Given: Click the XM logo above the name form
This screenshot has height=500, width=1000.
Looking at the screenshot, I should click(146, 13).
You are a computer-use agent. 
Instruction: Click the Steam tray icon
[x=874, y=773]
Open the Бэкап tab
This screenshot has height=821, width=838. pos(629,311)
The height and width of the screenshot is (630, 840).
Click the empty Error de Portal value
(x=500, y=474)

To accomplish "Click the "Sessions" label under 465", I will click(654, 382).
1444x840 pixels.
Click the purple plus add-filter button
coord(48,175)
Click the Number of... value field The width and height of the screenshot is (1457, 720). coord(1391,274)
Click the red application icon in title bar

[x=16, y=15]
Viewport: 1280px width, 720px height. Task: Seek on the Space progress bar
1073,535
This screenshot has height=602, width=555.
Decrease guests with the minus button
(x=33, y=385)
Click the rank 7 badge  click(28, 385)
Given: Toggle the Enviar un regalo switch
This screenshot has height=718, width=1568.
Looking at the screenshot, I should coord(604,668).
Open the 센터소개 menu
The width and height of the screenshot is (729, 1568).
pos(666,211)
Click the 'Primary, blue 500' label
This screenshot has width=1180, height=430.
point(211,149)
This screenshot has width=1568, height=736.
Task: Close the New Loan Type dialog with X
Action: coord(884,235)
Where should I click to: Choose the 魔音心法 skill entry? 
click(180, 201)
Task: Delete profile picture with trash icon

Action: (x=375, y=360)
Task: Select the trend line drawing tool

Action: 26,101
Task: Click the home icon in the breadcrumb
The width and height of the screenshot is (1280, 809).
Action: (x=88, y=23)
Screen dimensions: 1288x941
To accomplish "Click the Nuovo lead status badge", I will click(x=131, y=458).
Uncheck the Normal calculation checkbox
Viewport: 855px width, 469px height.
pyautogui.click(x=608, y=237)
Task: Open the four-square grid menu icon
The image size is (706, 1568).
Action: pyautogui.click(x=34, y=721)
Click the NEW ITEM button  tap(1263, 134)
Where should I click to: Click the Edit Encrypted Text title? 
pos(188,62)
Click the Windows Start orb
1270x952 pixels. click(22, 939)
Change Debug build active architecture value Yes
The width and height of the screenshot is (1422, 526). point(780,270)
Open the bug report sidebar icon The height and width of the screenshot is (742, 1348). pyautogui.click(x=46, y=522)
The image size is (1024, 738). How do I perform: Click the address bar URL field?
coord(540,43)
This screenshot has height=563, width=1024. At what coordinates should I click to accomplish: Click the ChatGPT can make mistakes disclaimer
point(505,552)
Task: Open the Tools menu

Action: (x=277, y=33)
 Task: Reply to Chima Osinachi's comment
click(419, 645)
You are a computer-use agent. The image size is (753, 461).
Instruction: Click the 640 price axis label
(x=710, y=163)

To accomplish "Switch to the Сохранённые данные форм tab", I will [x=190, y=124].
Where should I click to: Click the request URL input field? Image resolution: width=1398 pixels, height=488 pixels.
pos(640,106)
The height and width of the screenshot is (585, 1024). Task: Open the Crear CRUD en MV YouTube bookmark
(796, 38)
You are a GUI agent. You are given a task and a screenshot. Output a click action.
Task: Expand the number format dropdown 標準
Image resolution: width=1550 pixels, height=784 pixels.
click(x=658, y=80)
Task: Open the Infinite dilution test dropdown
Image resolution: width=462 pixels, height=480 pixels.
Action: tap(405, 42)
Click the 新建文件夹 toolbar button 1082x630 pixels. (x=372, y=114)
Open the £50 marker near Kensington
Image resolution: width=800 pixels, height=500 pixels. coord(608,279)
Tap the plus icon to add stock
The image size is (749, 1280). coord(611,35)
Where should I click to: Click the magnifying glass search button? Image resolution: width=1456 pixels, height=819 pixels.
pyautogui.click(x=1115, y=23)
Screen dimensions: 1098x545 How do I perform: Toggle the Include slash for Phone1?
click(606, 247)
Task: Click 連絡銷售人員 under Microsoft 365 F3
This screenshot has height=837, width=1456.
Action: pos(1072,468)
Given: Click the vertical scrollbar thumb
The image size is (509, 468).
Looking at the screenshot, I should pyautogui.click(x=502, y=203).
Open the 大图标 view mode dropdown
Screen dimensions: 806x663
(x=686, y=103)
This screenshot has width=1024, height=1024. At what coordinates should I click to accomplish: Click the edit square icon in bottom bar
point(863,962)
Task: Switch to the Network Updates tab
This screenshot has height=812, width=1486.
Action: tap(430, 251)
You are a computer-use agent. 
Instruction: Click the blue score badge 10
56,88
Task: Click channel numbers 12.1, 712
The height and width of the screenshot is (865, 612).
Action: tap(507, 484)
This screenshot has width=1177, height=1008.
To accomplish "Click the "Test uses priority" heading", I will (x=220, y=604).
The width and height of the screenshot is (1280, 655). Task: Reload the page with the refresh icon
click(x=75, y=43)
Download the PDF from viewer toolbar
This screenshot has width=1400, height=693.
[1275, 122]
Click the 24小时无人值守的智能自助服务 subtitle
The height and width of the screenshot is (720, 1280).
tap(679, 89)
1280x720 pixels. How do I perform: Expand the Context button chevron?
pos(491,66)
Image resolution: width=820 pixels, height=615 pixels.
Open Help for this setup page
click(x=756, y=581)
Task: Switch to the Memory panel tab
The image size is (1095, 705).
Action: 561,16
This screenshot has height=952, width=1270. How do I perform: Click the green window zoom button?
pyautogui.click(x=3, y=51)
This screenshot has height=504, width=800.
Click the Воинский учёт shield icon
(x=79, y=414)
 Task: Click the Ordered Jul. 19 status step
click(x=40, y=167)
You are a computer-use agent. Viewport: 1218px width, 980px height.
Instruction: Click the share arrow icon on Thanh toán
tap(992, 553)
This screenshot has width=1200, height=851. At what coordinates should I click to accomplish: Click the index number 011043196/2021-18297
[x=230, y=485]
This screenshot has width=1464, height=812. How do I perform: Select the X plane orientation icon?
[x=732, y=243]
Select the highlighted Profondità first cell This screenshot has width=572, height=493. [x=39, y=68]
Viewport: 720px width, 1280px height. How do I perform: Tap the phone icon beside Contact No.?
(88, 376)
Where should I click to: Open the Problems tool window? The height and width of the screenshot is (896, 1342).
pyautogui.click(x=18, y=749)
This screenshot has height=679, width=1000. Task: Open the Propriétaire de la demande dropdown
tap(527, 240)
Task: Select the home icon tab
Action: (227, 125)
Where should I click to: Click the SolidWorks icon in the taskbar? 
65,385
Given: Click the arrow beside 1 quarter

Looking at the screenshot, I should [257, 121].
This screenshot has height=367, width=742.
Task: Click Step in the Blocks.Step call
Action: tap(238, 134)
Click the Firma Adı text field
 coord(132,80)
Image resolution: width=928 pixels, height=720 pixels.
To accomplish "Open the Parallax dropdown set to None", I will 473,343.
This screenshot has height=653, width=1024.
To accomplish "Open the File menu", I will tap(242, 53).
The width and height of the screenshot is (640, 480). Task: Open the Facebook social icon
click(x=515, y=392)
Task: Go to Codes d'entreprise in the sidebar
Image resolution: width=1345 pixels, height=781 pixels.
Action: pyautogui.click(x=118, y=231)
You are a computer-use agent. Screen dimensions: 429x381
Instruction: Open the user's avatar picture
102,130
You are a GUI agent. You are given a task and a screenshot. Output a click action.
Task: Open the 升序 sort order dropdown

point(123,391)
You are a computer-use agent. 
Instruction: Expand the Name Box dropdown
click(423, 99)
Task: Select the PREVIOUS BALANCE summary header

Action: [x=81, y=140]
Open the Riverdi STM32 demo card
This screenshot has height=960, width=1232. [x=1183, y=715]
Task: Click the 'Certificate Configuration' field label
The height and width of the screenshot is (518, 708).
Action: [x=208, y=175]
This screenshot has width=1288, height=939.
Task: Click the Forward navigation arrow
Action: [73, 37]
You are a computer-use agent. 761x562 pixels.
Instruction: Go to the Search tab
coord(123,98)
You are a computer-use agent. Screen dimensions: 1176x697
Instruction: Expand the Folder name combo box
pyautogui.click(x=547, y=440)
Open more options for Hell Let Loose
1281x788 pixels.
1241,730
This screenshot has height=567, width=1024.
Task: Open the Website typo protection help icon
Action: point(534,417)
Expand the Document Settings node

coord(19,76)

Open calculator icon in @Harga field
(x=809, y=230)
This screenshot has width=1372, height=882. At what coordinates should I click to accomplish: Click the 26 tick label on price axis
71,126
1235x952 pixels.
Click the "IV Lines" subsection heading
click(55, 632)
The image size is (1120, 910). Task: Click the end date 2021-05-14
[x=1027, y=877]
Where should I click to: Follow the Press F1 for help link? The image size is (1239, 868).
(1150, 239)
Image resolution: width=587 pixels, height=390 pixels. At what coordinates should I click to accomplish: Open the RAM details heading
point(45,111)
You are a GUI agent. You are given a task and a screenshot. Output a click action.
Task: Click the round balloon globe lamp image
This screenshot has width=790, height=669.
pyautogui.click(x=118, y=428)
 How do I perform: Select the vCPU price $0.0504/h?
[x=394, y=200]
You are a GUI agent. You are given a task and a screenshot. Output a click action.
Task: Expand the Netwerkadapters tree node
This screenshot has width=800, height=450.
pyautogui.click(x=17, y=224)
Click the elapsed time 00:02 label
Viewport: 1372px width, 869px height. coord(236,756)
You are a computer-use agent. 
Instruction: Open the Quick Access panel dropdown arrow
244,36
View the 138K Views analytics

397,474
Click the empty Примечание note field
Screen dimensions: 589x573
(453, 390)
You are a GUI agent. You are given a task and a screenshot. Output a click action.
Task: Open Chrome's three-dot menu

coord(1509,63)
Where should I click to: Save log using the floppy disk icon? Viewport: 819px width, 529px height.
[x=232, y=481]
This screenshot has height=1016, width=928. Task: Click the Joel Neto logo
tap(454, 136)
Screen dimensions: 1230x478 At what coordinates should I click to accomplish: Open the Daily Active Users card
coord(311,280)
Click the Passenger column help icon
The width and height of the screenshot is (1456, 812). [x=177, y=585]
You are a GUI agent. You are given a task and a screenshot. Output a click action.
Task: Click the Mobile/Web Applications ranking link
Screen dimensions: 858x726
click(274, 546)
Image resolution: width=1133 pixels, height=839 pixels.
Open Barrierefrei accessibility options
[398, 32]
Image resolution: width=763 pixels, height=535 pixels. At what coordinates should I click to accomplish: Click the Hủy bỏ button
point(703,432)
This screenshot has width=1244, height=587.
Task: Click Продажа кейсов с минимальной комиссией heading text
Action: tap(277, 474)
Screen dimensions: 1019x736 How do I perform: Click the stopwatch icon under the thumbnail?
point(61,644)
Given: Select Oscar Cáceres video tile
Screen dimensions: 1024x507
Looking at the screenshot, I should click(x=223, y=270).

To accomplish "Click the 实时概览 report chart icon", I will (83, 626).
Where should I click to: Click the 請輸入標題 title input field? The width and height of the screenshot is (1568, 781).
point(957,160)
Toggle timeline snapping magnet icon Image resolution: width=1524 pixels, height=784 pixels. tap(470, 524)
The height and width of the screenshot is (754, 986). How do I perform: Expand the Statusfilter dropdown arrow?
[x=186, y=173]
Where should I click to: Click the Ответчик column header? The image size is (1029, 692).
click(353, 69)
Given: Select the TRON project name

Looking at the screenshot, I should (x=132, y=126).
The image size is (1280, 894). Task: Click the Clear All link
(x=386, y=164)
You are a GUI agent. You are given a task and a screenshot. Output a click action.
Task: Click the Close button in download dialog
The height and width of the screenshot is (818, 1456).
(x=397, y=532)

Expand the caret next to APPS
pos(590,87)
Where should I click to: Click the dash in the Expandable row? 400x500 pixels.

────────────────

- Task directions:
Rewrite the listing lines starting at the line containing "Click the 24小时无人值守的智能自助服务 subtitle" and ending at the line containing "Action: 561,16", with "Memory" changed to "Network" and nothing else altered.

- Full output:
Click the 24小时无人值守的智能自助服务 subtitle
The height and width of the screenshot is (720, 1280).
tap(679, 89)
1280x720 pixels. How do I perform: Expand the Context button chevron?
pos(491,66)
Image resolution: width=820 pixels, height=615 pixels.
Open Help for this setup page
click(x=756, y=581)
Task: Switch to the Network panel tab
The image size is (1095, 705).
Action: 561,16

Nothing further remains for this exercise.